Hlee, I had the same thing happen. It allowed my order without me placing any CC info in and it said I had paid with credit. It was strange. I had tried about 10 times to pay with paypal too and somehow, it eventually got over there and took the payment. However, if you have no paypal account and gave no CC info, I would email Carrie and let her know,so at least you get your order. 
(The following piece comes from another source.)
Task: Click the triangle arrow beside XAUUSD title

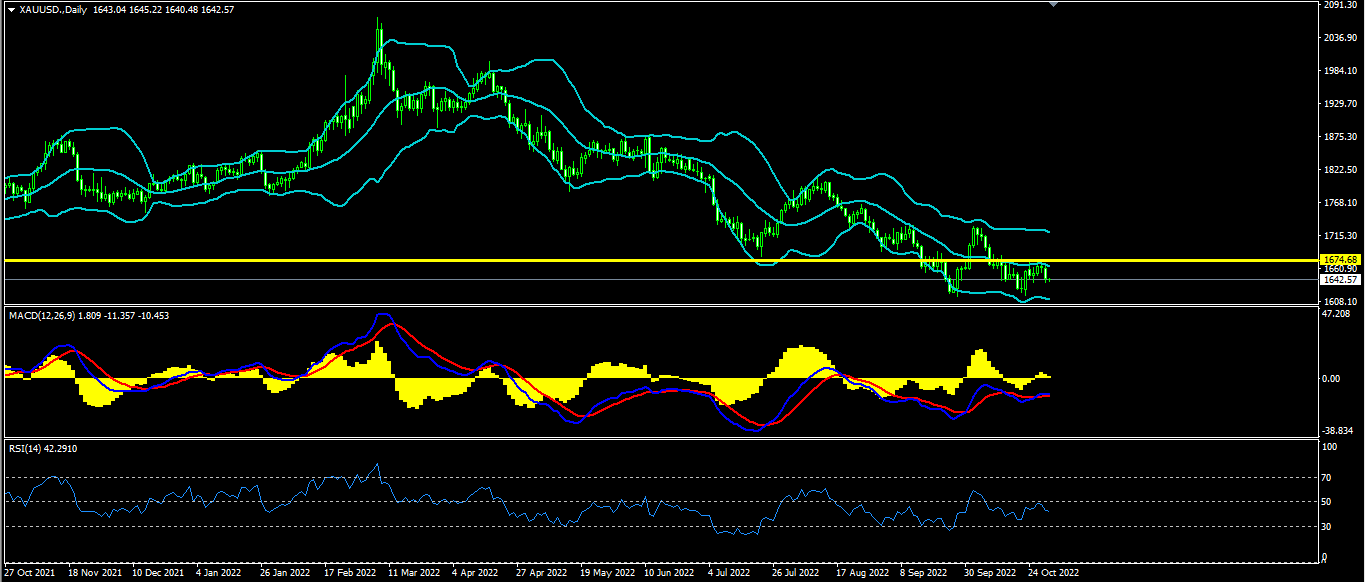Action: tap(10, 9)
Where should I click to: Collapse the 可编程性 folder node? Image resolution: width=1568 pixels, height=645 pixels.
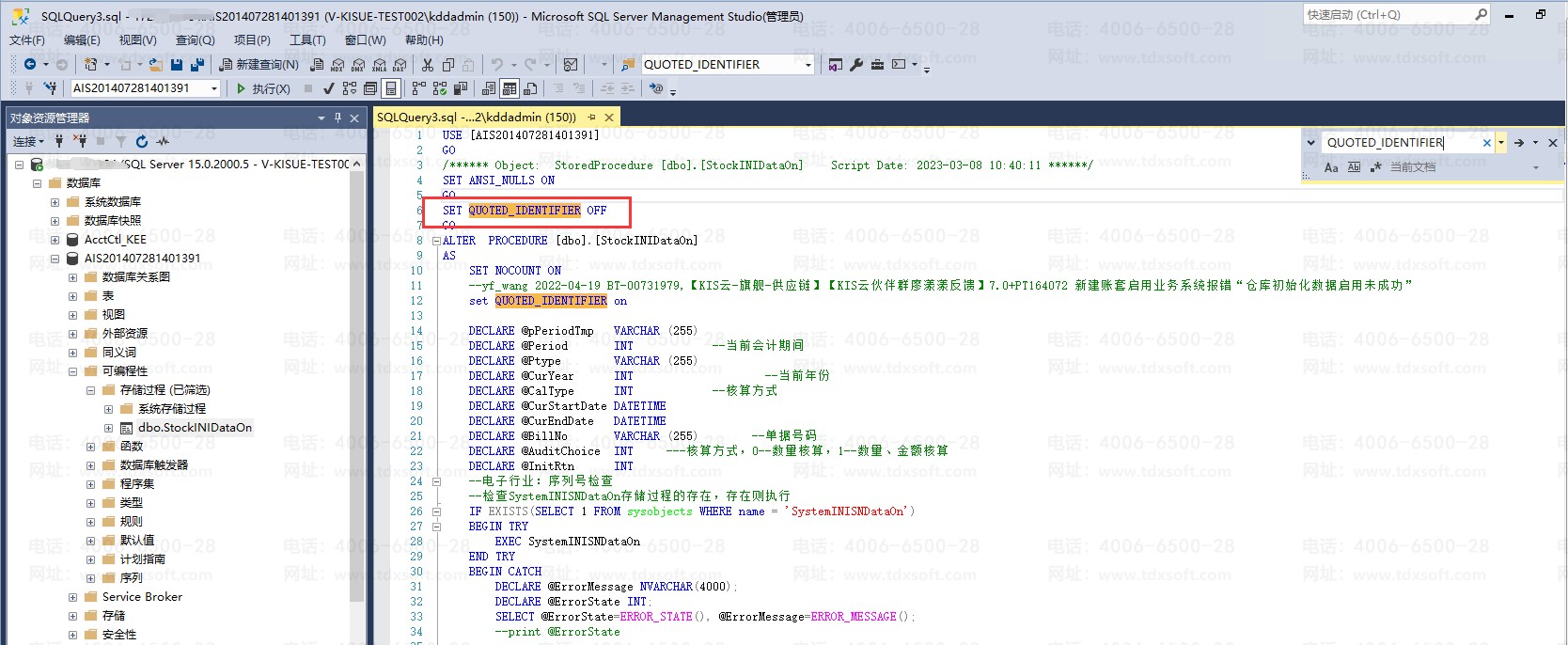pyautogui.click(x=72, y=371)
All of that is worrisome as someone who would like Nurture to hang around. Are there a bunch of orders that are placed with no payment information but it looks like there was? A company can't survive a gangbuster sale and then no payments....


----------



## hlee

newbie said:


> Hlee, I had the same thing happen. It allowed my order without me placing any CC info in and it said I had paid with credit. It was strange. I had tried about 10 times to pay with paypal too and somehow, it eventually got over there and took the payment. However, if you have no paypal account and gave no CC info, I would email Carrie and let her know,so at least you get your order.
> 
> All of that is worrisome as someone who would like Nurture to hang around. Are there a bunch of orders that are placed with no payment information but it looks like there was? A company can't survive a gangbuster sale and then no payments....


 
I did send an email. 
It is possible my Pay Pal account is still active I just didn't think so and didn't want to pay that way. 
I hope I hear back from them as I would like my order.
I hope they can fix these glitches as it sounds like some great products.
Really a PIA though for my 1st attempt to buy something.


----------



## snappyllama

Oh Gosh, I would hope folks would be honest and let them know that something was shipped with a payment being processed for it. Surely they were raised right... 

I'm very happy that I got pretty much what I wanted to try out except a few reds that the rest of y'all beat me to and all the ECOs - they went fast! I cannot wait to try out vibrance line. I have plans for those...


----------



## hlee

It looks like my order did get processed through Pay Pal.


----------



## mx5inpenn

Anyone know how the mystery samples work? If I order 2 sets will I have duplicates of all the same ones or will there be some different ones?


----------



## TRBeck

I never got the option of using Paypal. Took me straight to credit card. I assumed they didn't take Paypal, as I would have rather used that balance. Oh well...


----------



## newbie

On my cart screen, there was one box for CC and a different one below it for Paypal. It sounds like the company that provides the cart and checkout had a fair few glitches in there. Carrie said she was going to call them to correct things during the day today so maybe they were working on it in real time and paypal wasn't an option for a bit. I sure hope they gave her a rebate or a discount or something for their service because they caused way too much disruption for a business to be happy about it.


----------



## Cosmo

Everyone, it was awful regarding our site provider. I was on the phone/chat with tech support all night, and their final answer was they did not have a solution for the fact that the checkout process went so horribly wrong. I am moving my site ASAP. It was really, really upsetting to me and so many customers!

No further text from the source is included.